Please repeat, without alteration, the line containing "Screen dimensions: 739x488" and every line that follows it to the end of the entries below, and only those lines.

::::::::::

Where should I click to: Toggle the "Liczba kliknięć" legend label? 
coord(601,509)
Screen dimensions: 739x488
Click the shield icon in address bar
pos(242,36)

::::::::::

RESPONSE FOR THIS EXERCISE:
Screen dimensions: 739x488
Click the shield icon in address bar
pos(242,36)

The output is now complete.